Il suo era l'ultimo della stanza dalla parte sinistra, accanto alla finestra che dava sul prato lasciato a riposo in attesa dell'estate, sul suo comodino, carta e penna.
Si sdraiò, era scomodo come una roccia, eppure ci si trovò rannicchiato con estremo piacere. Sarebbe tutto finito presto, se non come aveva sognato tante volte, perlomeno in un altro modo. Avrebbe potuto sposarsi con Ellen, la ragazza del negozio di caremelle giù in centro, che sapeva avere un debole per lui, anche non era niente di speciale ma gli avrebbe permesso di spostarsi, anche se di poco, dalla fattoria. Avrebbe potuto avere un'attività, magari sarebbe stato, se non felice, perlomeno sereno e sul momento non gli sembrò un'idea così malvagia.
Ma poi il pensiero vorticò rovinosamente e senza freni verso Dawn. Il pensiero di lei gli bruciava nelle vene come veleno, impossibile da digerire, in un certo senso ancora dolce sulla lingua.
Sapeva che il suo comportamento non era stato giusto e corretto nei suoi confronti. Ma non poteva spiegarle tutto prima, non perchè lei non avrebbe capito, ma anzi, avrebbe capito fin troppo bene e gli avrebbe fatto ritrovare il lume della ragione, l'avrebbe dissuaso dalla sua impresa suicida, eppure lui sapeva che era quella era l'unica scelta giusta. Adesso lei lo odiava, sempre se Dawn fosse effettivemente capace di un sentimento come l'odio, e lui si sentiva morire per questo, ma era la cosa giusta. Era una ragazza brillante, nonstante le sue stranezze, a discpapito del profondo dolore che era certo di averle causato sapeva che sarebbe andata avanti in fretta
e avrebbe costruito una vita migliore di quella che, ingenuamente, avevano immaginato insieme tante volte.

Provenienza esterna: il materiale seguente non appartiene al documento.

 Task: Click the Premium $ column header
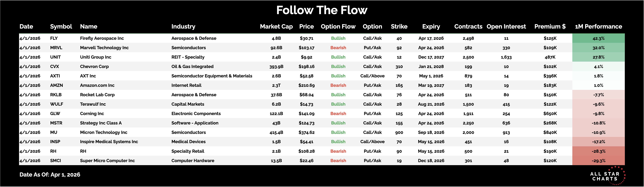(550, 27)
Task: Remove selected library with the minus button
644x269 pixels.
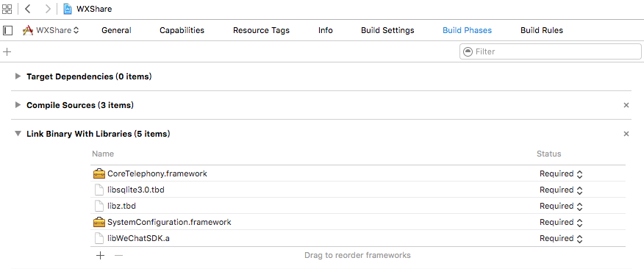Action: click(118, 256)
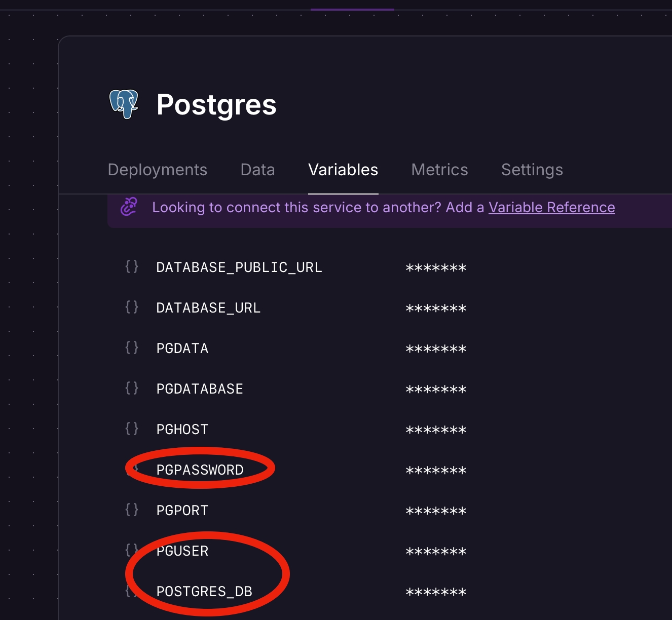Select the PGPASSWORD variable name

coord(200,470)
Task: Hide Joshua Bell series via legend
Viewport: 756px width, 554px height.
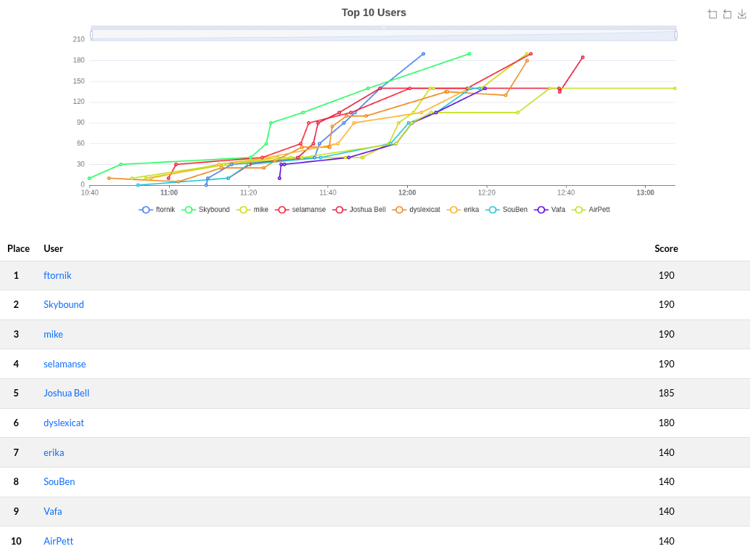Action: coord(360,210)
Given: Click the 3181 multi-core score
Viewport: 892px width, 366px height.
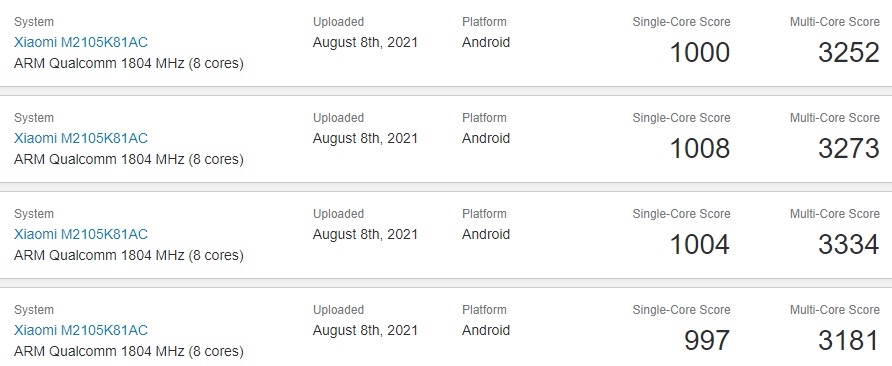Looking at the screenshot, I should tap(849, 340).
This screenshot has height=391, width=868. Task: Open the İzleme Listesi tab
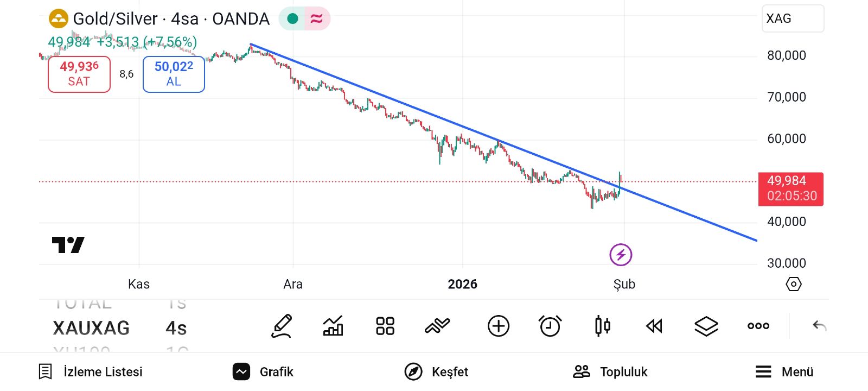[x=91, y=372]
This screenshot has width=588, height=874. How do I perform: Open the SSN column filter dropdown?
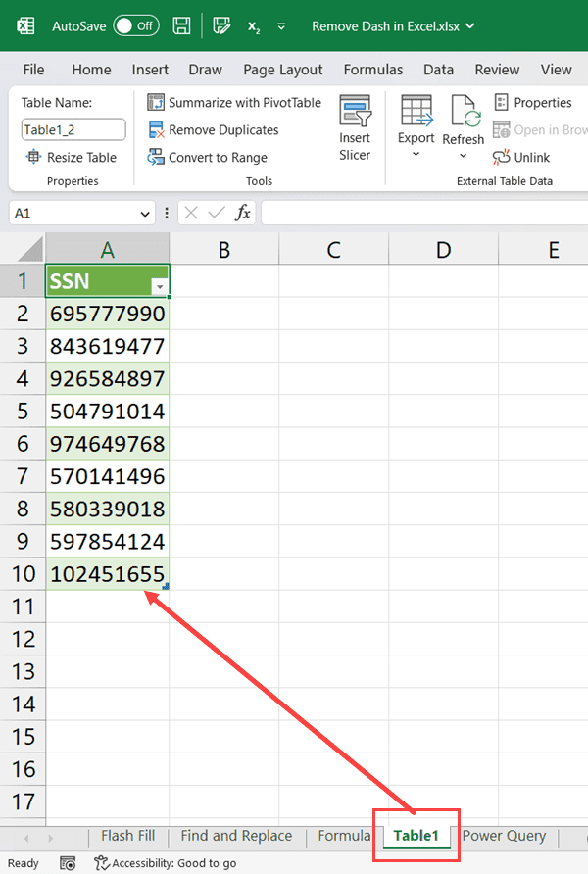coord(159,285)
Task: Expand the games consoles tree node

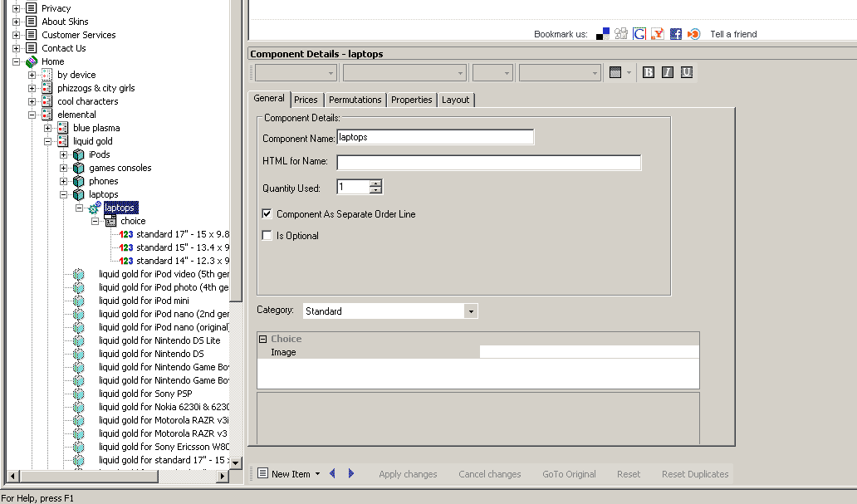Action: [x=64, y=168]
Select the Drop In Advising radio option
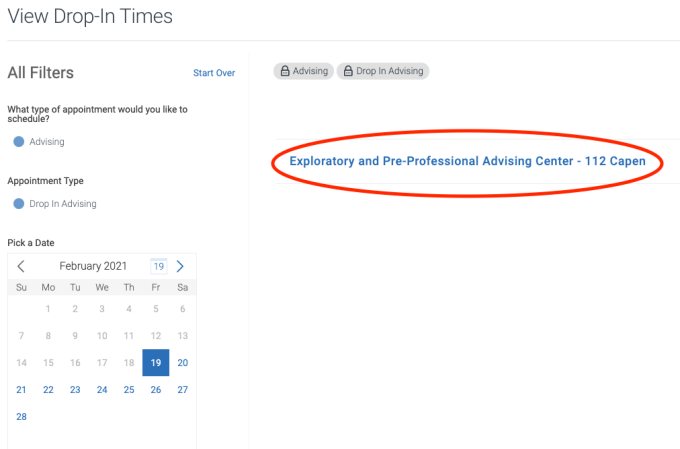 tap(19, 204)
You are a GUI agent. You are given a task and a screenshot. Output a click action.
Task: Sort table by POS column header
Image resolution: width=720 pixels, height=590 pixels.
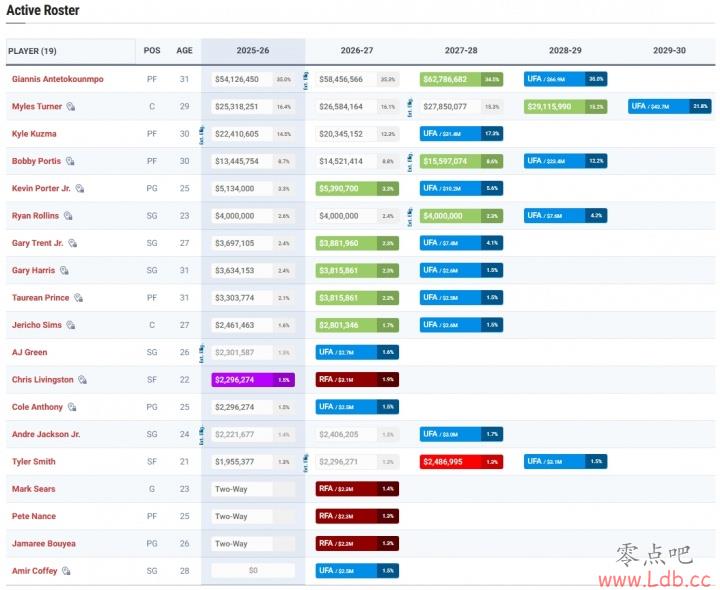tap(152, 51)
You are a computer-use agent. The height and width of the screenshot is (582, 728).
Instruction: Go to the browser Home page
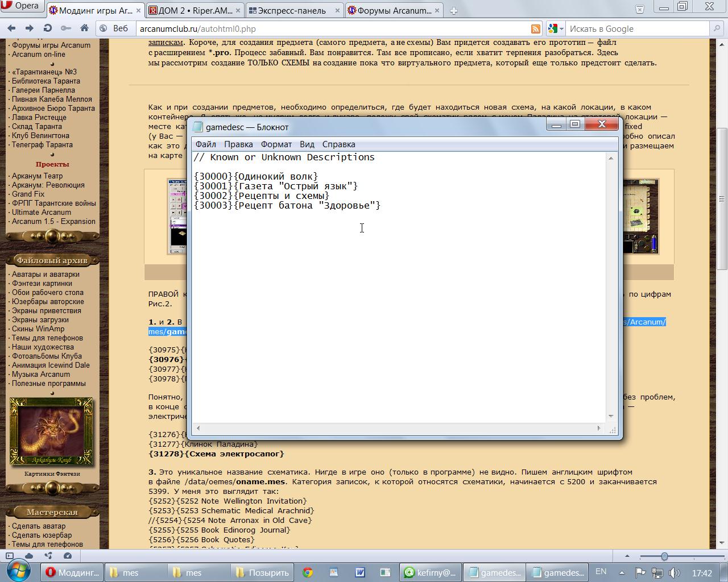point(84,28)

Ad un tratto gli prese una smania incontenibile di spiegarle il suo punto di vista, adesso che era tutto fuori fuoco e senza importanza, non poteva lasciarle un ricordo così meschino di lui.
Si rigirò nel letto più e più volte, scaccia questa idea del cazzo Scott, ma cosa hai intenzione di fare?
Guardò l'orologio sulla parete, erano le nove, fino alle undici nessuno sarebbe entrato in camera. Senza nemmeno rendersi conto si ritrovò chino su se stesso, e la sua mano veloce sul foglio iniziò a scrivere e scrivere e scrivere.